Stored items

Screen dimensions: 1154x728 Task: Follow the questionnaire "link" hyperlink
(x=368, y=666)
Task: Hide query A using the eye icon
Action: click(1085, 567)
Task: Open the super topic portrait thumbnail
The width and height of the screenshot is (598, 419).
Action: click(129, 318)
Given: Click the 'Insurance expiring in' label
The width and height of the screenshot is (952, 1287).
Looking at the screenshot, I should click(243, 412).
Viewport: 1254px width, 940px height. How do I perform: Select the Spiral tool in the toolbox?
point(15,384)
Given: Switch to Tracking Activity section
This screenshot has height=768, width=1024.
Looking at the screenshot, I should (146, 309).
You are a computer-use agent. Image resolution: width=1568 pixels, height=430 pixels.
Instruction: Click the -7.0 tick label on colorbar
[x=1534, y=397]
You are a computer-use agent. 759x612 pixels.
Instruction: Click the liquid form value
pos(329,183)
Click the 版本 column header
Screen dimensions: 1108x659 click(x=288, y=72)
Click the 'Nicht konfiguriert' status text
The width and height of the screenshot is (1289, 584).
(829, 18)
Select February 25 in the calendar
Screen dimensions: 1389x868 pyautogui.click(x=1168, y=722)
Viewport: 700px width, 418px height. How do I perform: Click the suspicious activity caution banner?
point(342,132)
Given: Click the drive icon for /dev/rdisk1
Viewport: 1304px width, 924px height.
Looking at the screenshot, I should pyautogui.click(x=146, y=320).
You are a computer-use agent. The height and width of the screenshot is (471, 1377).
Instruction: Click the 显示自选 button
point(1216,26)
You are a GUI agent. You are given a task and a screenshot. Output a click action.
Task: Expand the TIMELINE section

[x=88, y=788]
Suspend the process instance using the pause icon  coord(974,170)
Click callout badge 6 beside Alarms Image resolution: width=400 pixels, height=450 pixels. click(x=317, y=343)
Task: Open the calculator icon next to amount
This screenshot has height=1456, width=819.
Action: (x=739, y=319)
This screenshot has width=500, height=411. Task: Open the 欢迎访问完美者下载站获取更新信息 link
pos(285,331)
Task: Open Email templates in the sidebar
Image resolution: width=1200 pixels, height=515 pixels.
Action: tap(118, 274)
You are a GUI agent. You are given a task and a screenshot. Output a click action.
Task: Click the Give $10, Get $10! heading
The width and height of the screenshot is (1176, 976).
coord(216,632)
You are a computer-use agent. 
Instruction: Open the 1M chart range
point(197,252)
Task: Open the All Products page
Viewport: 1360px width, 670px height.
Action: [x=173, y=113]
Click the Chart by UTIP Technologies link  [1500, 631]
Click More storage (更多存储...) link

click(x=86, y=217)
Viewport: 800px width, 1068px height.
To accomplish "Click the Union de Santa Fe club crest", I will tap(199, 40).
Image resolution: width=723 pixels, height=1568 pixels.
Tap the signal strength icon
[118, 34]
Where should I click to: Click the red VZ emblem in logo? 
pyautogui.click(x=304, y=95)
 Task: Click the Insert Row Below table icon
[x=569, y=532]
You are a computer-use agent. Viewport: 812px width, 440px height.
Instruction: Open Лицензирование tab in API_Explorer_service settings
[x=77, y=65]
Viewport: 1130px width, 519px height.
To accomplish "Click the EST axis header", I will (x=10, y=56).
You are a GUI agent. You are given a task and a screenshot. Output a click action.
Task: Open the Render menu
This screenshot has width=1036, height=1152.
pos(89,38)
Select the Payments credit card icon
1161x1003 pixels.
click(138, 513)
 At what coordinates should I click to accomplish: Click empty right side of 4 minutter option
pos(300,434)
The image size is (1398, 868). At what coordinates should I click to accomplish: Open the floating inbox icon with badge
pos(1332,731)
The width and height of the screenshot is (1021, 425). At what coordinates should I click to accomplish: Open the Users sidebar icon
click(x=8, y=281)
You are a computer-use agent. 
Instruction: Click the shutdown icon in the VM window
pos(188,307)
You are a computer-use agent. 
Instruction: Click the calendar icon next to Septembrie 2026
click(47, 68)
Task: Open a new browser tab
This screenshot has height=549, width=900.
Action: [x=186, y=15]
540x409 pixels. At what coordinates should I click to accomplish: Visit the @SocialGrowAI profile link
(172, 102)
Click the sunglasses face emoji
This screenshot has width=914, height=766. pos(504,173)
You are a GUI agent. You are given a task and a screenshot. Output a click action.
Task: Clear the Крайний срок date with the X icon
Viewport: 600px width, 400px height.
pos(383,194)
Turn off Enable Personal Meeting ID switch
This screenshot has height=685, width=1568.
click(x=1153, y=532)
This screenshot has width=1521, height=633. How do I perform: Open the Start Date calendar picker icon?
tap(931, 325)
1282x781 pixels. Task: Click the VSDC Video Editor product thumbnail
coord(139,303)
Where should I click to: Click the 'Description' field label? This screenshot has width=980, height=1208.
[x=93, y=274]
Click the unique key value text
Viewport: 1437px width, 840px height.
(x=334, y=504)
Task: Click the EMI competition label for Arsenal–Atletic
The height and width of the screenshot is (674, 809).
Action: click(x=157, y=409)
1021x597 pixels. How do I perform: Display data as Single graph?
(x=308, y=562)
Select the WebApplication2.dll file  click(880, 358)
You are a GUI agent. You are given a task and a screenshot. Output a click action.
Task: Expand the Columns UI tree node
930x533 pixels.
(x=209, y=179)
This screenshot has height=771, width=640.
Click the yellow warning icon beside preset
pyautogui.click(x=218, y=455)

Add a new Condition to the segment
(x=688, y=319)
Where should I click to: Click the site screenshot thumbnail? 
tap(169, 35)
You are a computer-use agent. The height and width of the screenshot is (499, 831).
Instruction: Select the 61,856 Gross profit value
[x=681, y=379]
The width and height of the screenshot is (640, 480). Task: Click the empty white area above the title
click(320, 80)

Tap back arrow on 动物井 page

### Exercise requirements
Go through the data and return every record exactly.

### The answer
Screen dimensions: 1154x728 Task: Follow the questionnaire "link" hyperlink
(x=368, y=666)
Task: Hide query A using the eye icon
Action: click(1085, 567)
Task: Open the super topic portrait thumbnail
The width and height of the screenshot is (598, 419).
Action: click(129, 318)
Given: Click the 'Insurance expiring in' label
The width and height of the screenshot is (952, 1287).
Looking at the screenshot, I should click(243, 412).
Viewport: 1254px width, 940px height. How do I perform: Select the Spiral tool in the toolbox?
point(15,384)
Given: Switch to Tracking Activity section
This screenshot has height=768, width=1024.
Looking at the screenshot, I should (146, 309).
You are a computer-use agent. Image resolution: width=1568 pixels, height=430 pixels.
Instruction: Click the -7.0 tick label on colorbar
[x=1534, y=397]
You are a computer-use agent. 759x612 pixels.
Instruction: Click the liquid form value
pos(329,183)
Click the 版本 column header
Screen dimensions: 1108x659 click(x=288, y=72)
Click the 'Nicht konfiguriert' status text
The width and height of the screenshot is (1289, 584).
(829, 18)
Select February 25 in the calendar
Screen dimensions: 1389x868 pyautogui.click(x=1168, y=722)
Viewport: 700px width, 418px height. How do I perform: Click the suspicious activity caution banner?
point(342,132)
Given: Click the drive icon for /dev/rdisk1
Viewport: 1304px width, 924px height.
Looking at the screenshot, I should pyautogui.click(x=146, y=320).
You are a computer-use agent. The height and width of the screenshot is (471, 1377).
Instruction: Click the 显示自选 button
point(1216,26)
You are a GUI agent. You are given a task and a screenshot. Output a click action.
Task: Expand the TIMELINE section

[x=88, y=788]
Suspend the process instance using the pause icon  coord(974,170)
Click callout badge 6 beside Alarms Image resolution: width=400 pixels, height=450 pixels. click(x=317, y=343)
Task: Open the calculator icon next to amount
This screenshot has height=1456, width=819.
Action: (x=739, y=319)
This screenshot has width=500, height=411. Task: Open the 欢迎访问完美者下载站获取更新信息 link
pos(285,331)
Task: Open Email templates in the sidebar
Image resolution: width=1200 pixels, height=515 pixels.
Action: tap(118, 274)
You are a GUI agent. You are given a task and a screenshot. Output a click action.
Task: Click the Give $10, Get $10! heading
The width and height of the screenshot is (1176, 976).
coord(216,632)
You are a computer-use agent. 
Instruction: Open the 1M chart range
point(197,252)
Task: Open the All Products page
Viewport: 1360px width, 670px height.
Action: [x=173, y=113]
Click the Chart by UTIP Technologies link  [1500, 631]
Click More storage (更多存储...) link

click(x=86, y=217)
Viewport: 800px width, 1068px height.
To accomplish "Click the Union de Santa Fe club crest", I will tap(199, 40).
Image resolution: width=723 pixels, height=1568 pixels.
Tap the signal strength icon
[118, 34]
Where should I click to: Click the red VZ emblem in logo? 
pyautogui.click(x=304, y=95)
 Task: Click the Insert Row Below table icon
[x=569, y=532]
You are a computer-use agent. Viewport: 812px width, 440px height.
Instruction: Open Лицензирование tab in API_Explorer_service settings
[x=77, y=65]
Viewport: 1130px width, 519px height.
To accomplish "Click the EST axis header", I will (x=10, y=56).
You are a GUI agent. You are given a task and a screenshot. Output a click action.
Task: Open the Render menu
This screenshot has width=1036, height=1152.
pos(89,38)
Select the Payments credit card icon
1161x1003 pixels.
click(138, 513)
 At what coordinates should I click to accomplish: Click empty right side of 4 minutter option
pos(300,434)
The image size is (1398, 868). At what coordinates should I click to accomplish: Open the floating inbox icon with badge
pos(1332,731)
The width and height of the screenshot is (1021, 425). At what coordinates should I click to accomplish: Open the Users sidebar icon
click(x=8, y=281)
You are a computer-use agent. 
Instruction: Click the shutdown icon in the VM window
pos(188,307)
You are a computer-use agent. 
Instruction: Click the calendar icon next to Septembrie 2026
click(47, 68)
Task: Open a new browser tab
This screenshot has height=549, width=900.
Action: [x=186, y=15]
540x409 pixels. At what coordinates should I click to accomplish: Visit the @SocialGrowAI profile link
(172, 102)
Click the sunglasses face emoji
This screenshot has width=914, height=766. pos(504,173)
You are a GUI agent. You are given a task and a screenshot. Output a click action.
Task: Clear the Крайний срок date with the X icon
Viewport: 600px width, 400px height.
pos(383,194)
Turn off Enable Personal Meeting ID switch
This screenshot has height=685, width=1568.
click(x=1153, y=532)
This screenshot has width=1521, height=633. How do I perform: Open the Start Date calendar picker icon?
tap(931, 325)
1282x781 pixels. Task: Click the VSDC Video Editor product thumbnail
coord(139,303)
Where should I click to: Click the 'Description' field label? This screenshot has width=980, height=1208.
[x=93, y=274]
Click the unique key value text
Viewport: 1437px width, 840px height.
(x=334, y=504)
Task: Click the EMI competition label for Arsenal–Atletic
The height and width of the screenshot is (674, 809).
Action: click(x=157, y=409)
1021x597 pixels. How do I perform: Display data as Single graph?
(x=308, y=562)
Select the WebApplication2.dll file  click(880, 358)
You are a GUI agent. You are given a task and a screenshot. Output a click action.
Task: Expand the Columns UI tree node
930x533 pixels.
(x=209, y=179)
This screenshot has height=771, width=640.
Click the yellow warning icon beside preset
pyautogui.click(x=218, y=455)

Add a new Condition to the segment
(x=688, y=319)
Where should I click to: Click the site screenshot thumbnail? 
tap(169, 35)
You are a computer-use agent. The height and width of the screenshot is (499, 831).
Instruction: Select the 61,856 Gross profit value
[x=681, y=379]
The width and height of the screenshot is (640, 480). Task: Click the empty white area above the title
click(320, 80)

Tap back arrow on 动物井 page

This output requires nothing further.